[Work to do]: Copy the rows from the line with "Task: Apply italic formatting" to the line with "Action: pos(206,48)" word for word, including both of those lines. Omit the pictures from your copy.

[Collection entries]
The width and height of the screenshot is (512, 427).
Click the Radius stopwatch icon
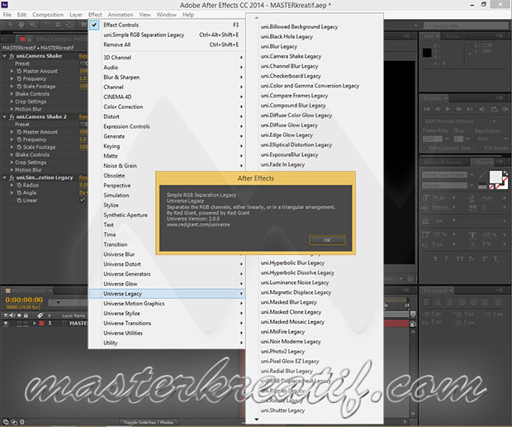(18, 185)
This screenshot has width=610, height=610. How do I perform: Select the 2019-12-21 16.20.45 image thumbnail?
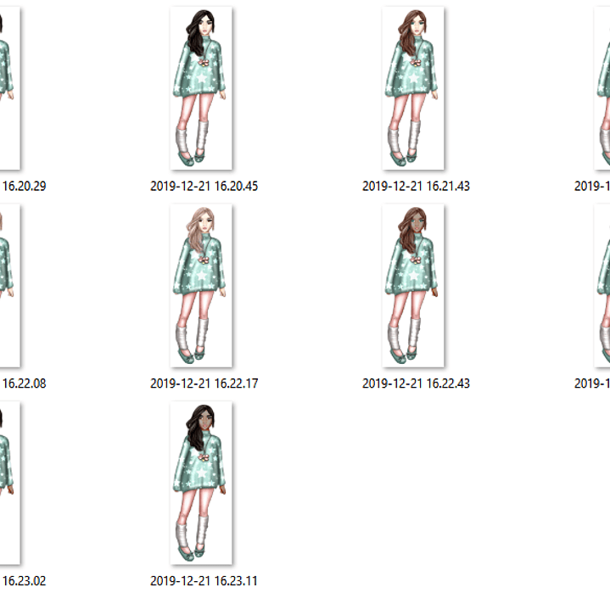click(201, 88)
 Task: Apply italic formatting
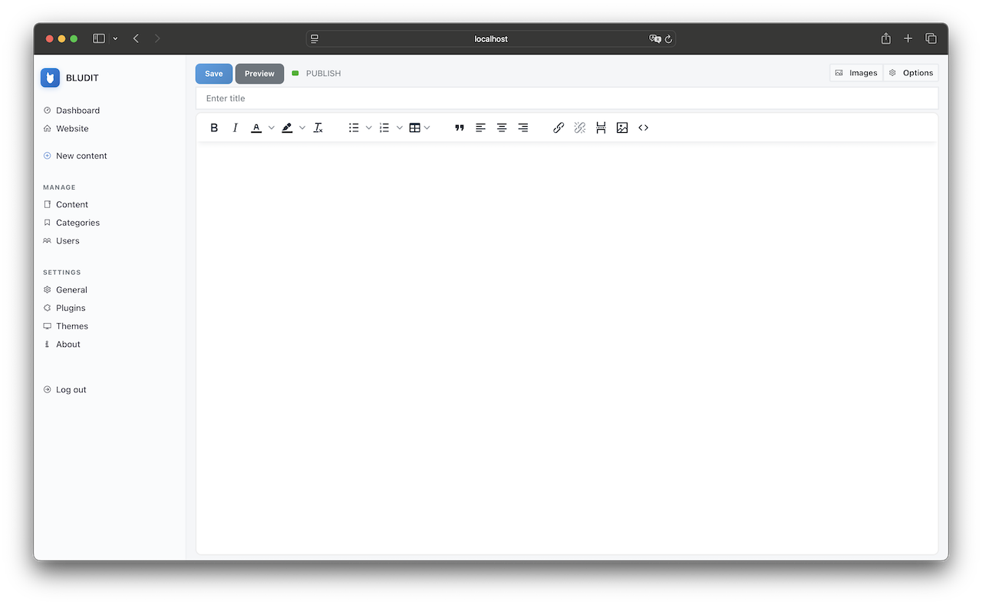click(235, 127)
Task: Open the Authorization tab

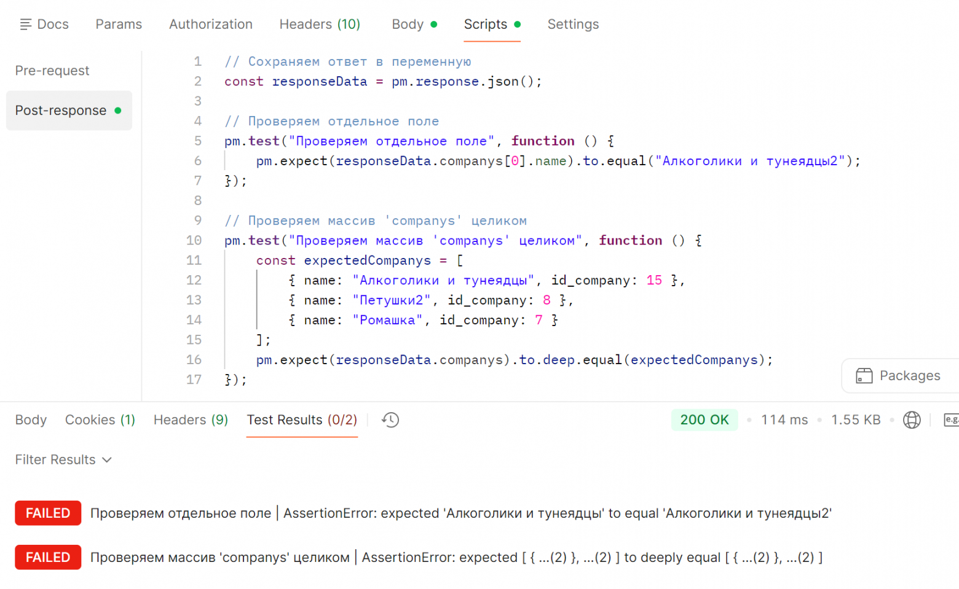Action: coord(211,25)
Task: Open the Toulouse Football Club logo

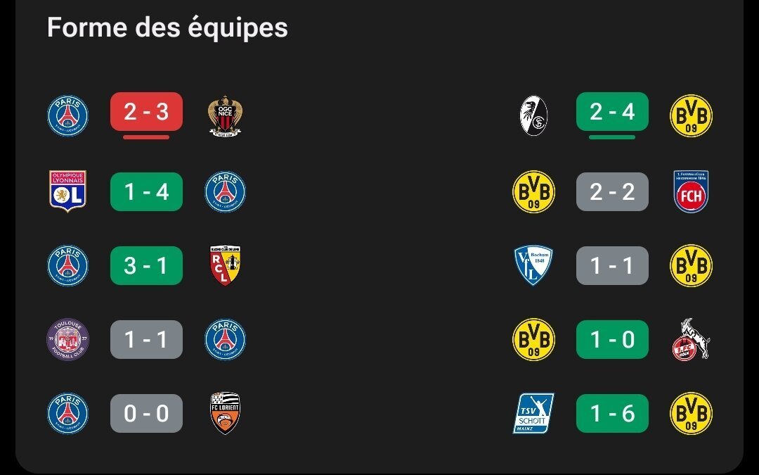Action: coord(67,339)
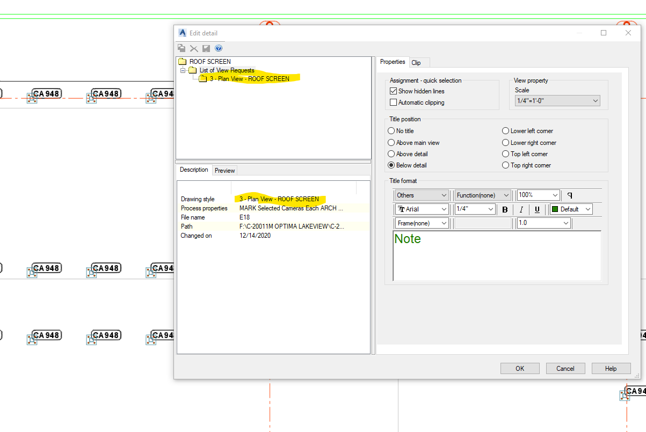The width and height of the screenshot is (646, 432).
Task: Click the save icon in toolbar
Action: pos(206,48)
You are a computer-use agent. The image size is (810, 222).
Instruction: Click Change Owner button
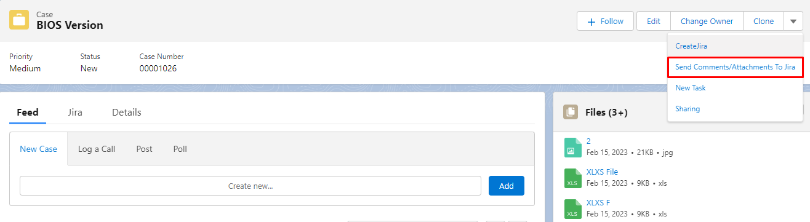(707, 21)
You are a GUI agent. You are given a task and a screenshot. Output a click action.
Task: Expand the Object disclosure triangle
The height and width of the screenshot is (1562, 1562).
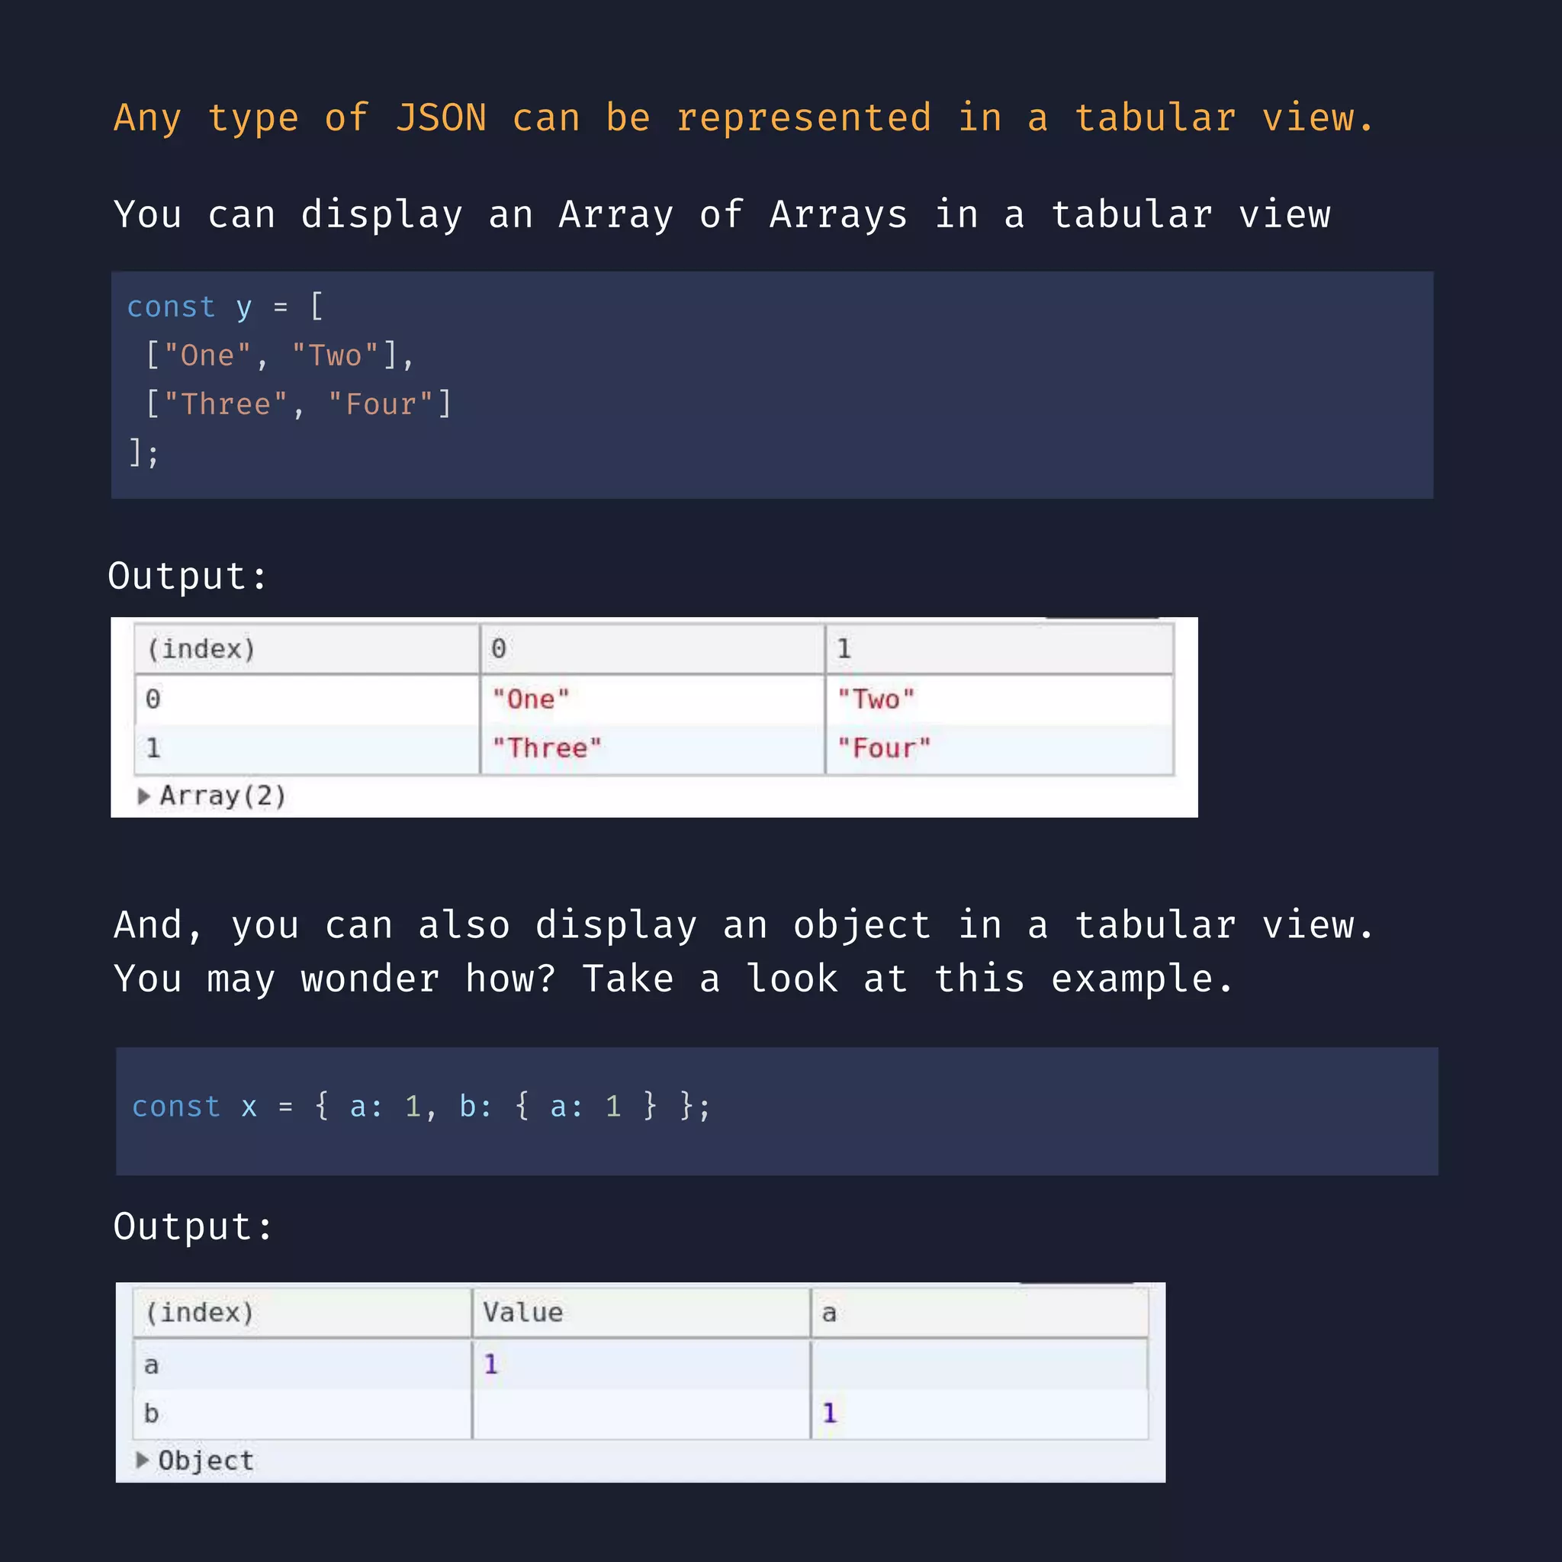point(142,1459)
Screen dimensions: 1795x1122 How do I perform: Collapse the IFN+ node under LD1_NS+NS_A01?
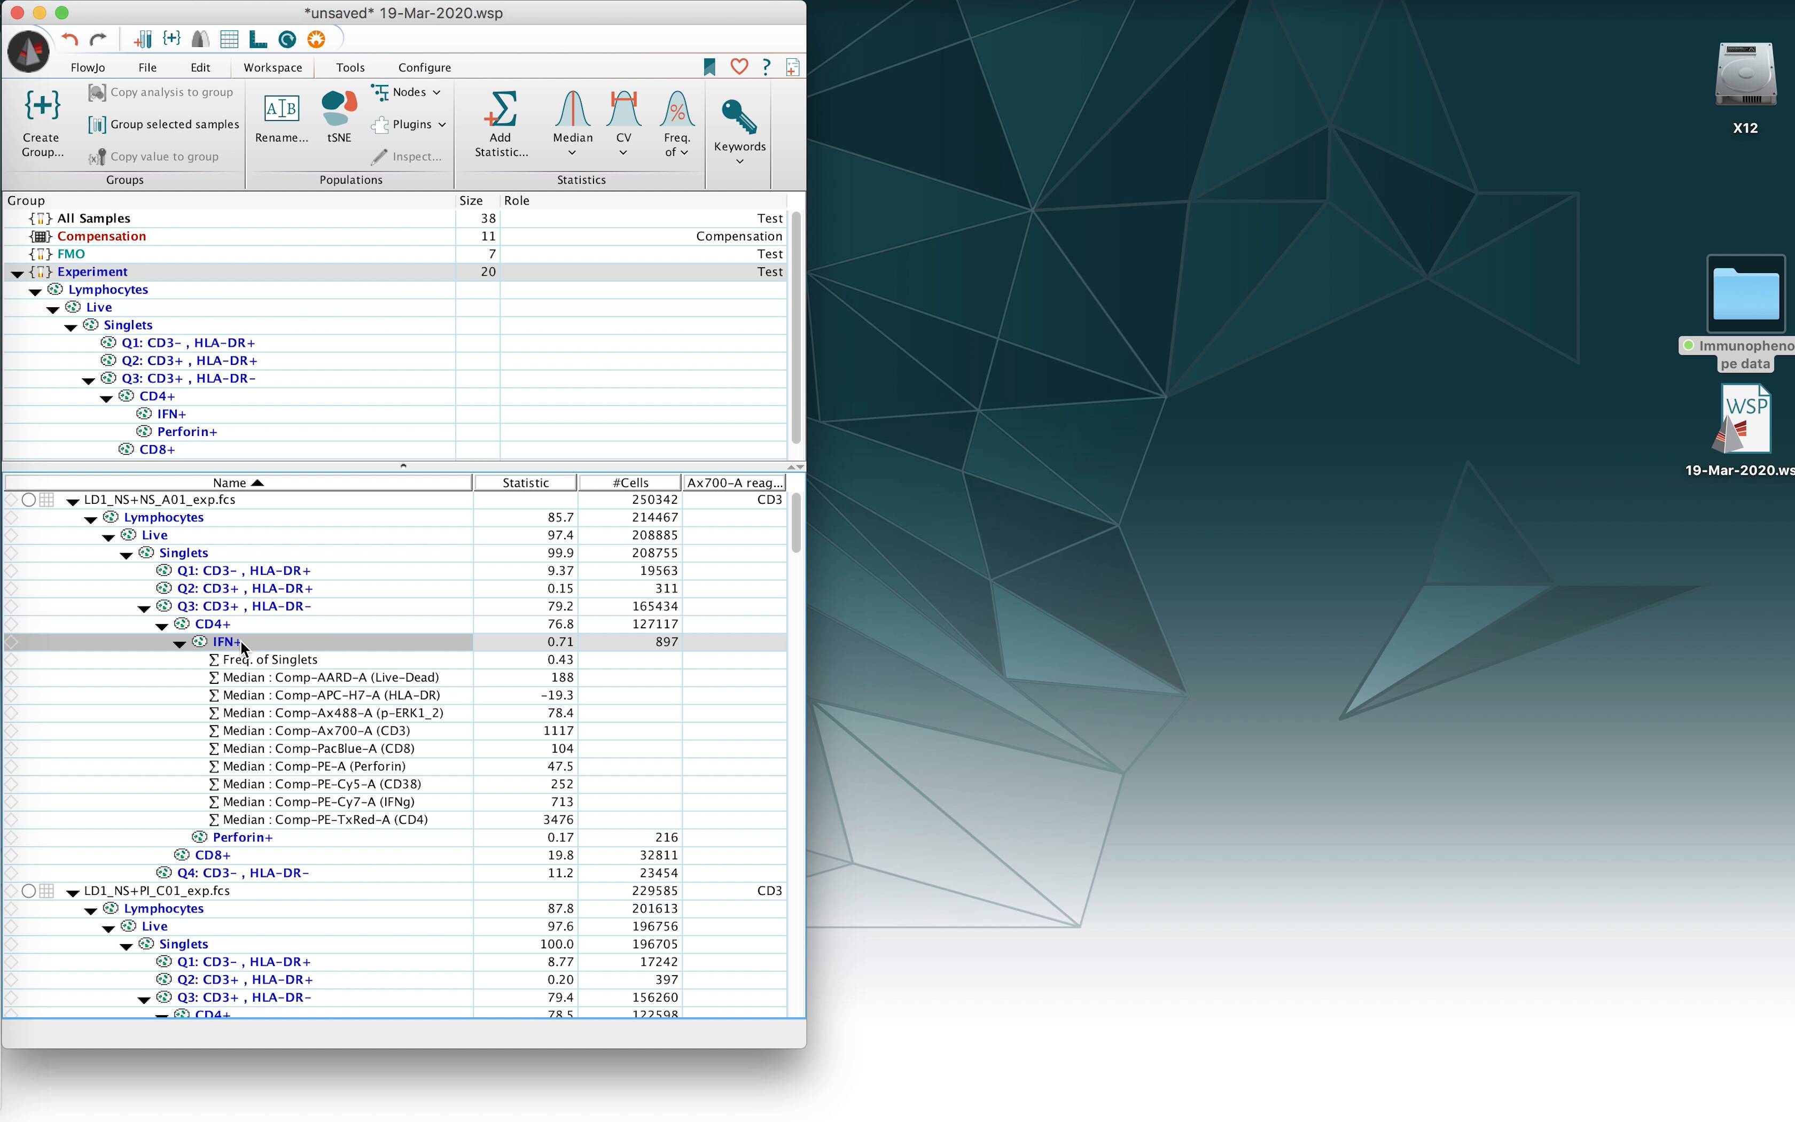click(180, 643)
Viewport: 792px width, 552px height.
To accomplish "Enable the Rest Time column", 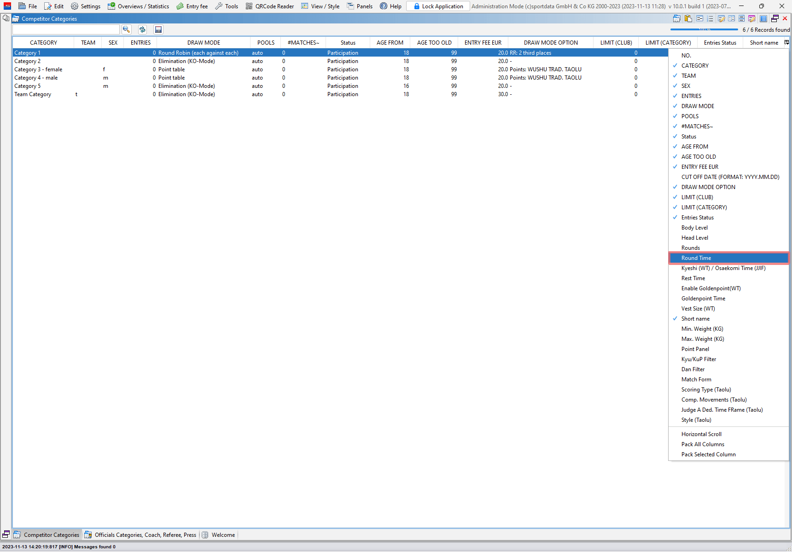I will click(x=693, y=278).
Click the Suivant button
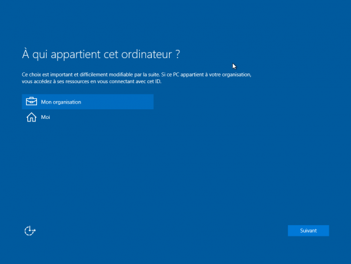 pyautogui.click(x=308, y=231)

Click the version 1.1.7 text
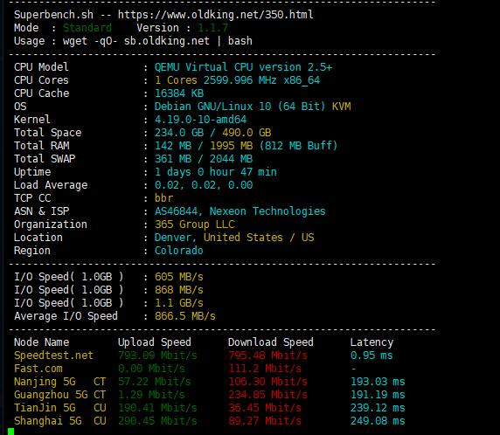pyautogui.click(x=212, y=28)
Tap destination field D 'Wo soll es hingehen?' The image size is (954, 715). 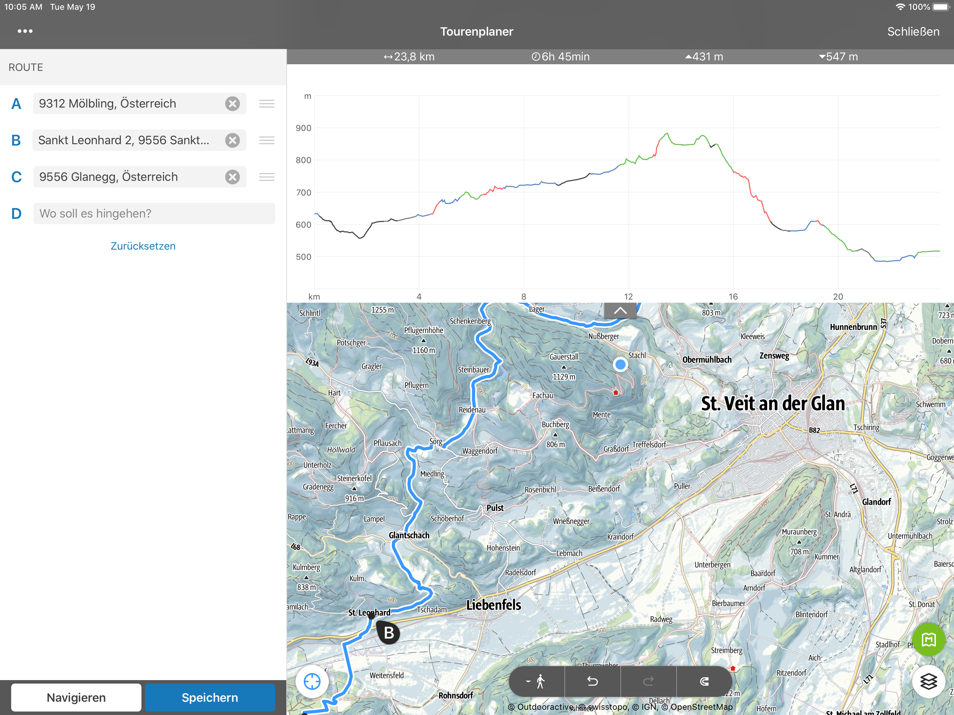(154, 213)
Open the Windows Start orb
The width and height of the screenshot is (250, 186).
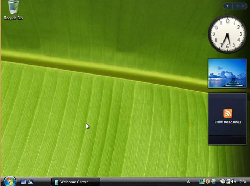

[Exercise output]:
 Task: Apply italic formatting
click(235, 127)
Task: Open the Authorization tab

Action: coord(211,25)
Task: Open the Toulouse Football Club logo

Action: coord(67,339)
The width and height of the screenshot is (646, 432).
Task: Click the save icon in toolbar
Action: pos(206,48)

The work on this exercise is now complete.